Exercise goal: Copy nothing but the lines below running from the line containing "Community Engagement (3) (245, 267)" through the line containing "Web Design (928, 2559)", both end lines included.

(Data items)
※ ※ ※

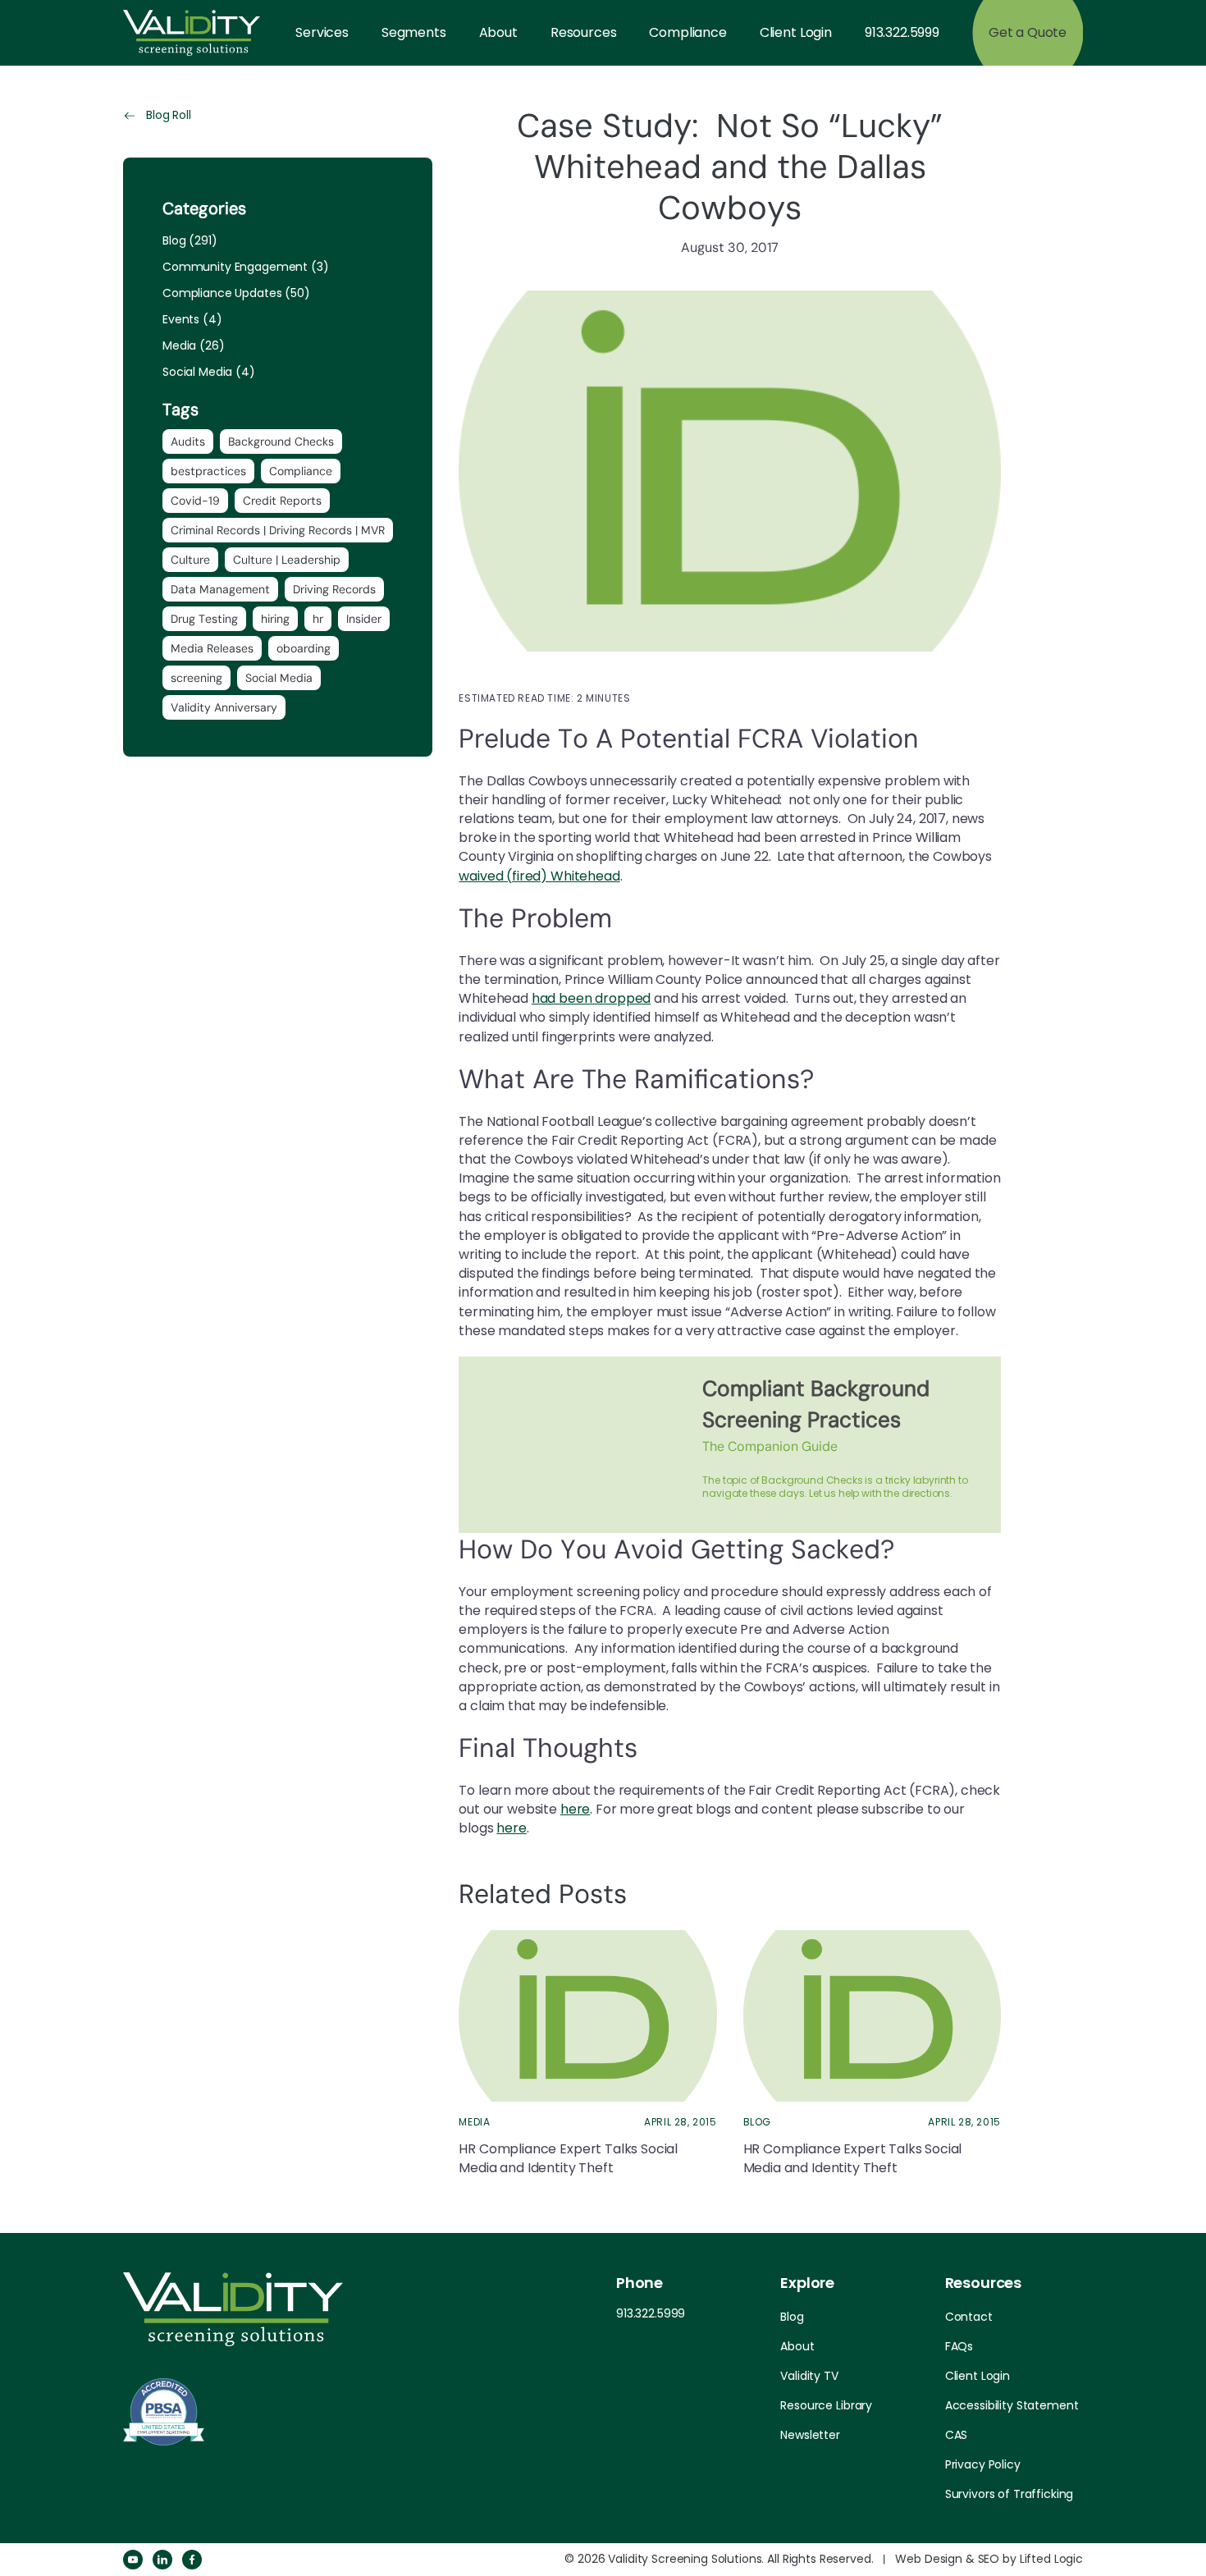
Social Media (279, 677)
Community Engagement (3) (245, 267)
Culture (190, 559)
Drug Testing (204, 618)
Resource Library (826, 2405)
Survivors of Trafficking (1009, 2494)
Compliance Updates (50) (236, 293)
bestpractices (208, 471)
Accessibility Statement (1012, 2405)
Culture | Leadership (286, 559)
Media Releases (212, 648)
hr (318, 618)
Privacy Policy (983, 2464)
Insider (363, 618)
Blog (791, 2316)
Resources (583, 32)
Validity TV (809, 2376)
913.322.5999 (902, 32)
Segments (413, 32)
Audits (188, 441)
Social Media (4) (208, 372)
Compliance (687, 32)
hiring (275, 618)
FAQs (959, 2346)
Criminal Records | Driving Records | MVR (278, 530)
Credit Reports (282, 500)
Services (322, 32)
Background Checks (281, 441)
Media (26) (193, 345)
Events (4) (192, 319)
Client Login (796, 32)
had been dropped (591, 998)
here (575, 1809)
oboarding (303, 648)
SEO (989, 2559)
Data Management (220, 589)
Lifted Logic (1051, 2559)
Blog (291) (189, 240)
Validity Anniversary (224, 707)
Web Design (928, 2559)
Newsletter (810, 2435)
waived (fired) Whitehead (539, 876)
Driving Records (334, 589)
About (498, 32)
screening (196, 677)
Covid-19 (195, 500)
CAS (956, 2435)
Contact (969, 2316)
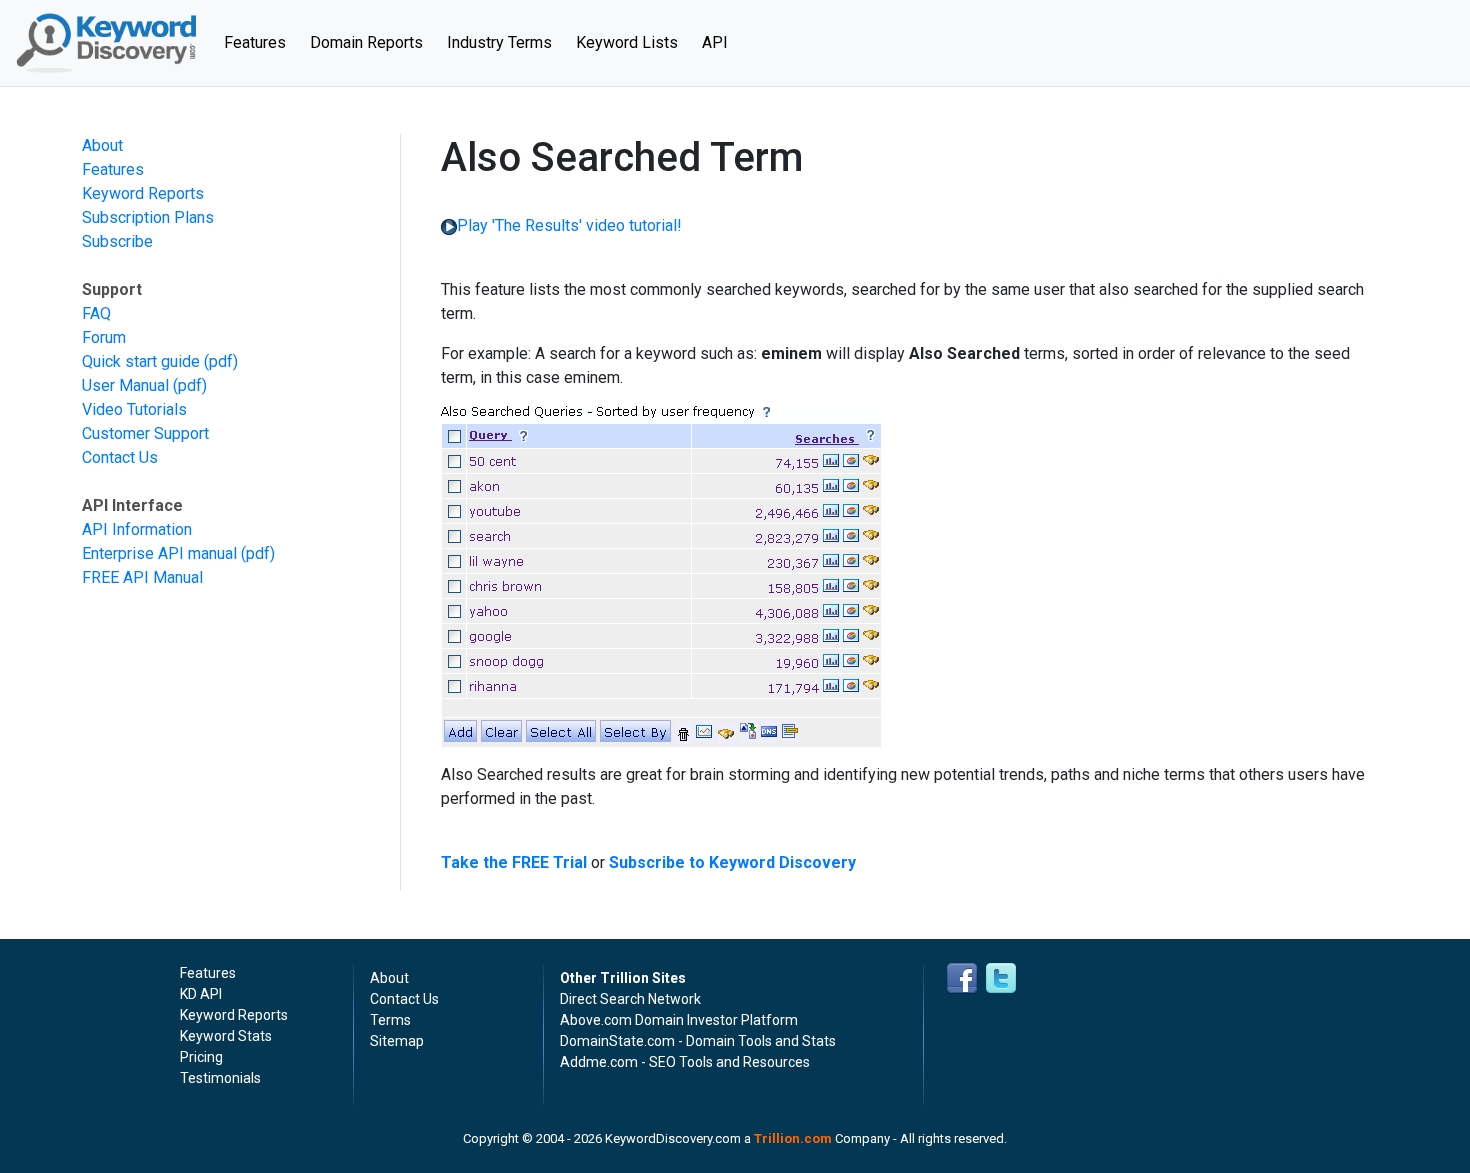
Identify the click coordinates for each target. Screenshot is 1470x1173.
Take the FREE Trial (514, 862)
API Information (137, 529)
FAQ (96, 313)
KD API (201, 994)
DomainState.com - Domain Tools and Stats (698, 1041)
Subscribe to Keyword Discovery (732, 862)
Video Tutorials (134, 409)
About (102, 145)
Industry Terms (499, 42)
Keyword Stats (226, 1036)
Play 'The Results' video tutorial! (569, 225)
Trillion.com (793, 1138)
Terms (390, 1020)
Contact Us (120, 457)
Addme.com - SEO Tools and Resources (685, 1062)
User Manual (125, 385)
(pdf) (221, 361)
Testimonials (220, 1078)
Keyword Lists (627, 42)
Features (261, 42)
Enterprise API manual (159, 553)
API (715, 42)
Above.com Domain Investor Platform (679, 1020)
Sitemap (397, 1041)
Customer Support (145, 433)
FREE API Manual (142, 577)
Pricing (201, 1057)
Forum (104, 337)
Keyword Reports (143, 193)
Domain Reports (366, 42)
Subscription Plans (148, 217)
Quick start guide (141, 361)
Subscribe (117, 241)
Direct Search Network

※ ※ ※

Final answer:
Community Engagement (3) (245, 267)
Culture (190, 559)
Drug Testing (204, 618)
Resource Library (826, 2405)
Survivors of Trafficking (1009, 2494)
Compliance Updates (50) (236, 293)
bestpractices (208, 471)
Accessibility Statement (1012, 2405)
Culture | Leadership (286, 559)
Media Releases (212, 648)
hr (318, 618)
Privacy Policy (983, 2464)
Insider (363, 618)
Blog (791, 2316)
Resources (583, 32)
Validity TV (809, 2376)
913.322.5999 (902, 32)
Segments (413, 32)
Audits (188, 441)
Social Media (4) (208, 372)
Compliance (687, 32)
hiring (275, 618)
FAQs (959, 2346)
Criminal Records | Driving Records | MVR (278, 530)
Credit Reports (282, 500)
Services (322, 32)
Background Checks (281, 441)
Media (26) (193, 345)
Events (4) (192, 319)
Client Login (796, 32)
had been dropped (591, 998)
here (575, 1809)
oboarding (303, 648)
SEO (989, 2559)
Data Management (220, 589)
Lifted Logic (1051, 2559)
Blog (291) (189, 240)
Validity Anniversary (224, 707)
Web Design (928, 2559)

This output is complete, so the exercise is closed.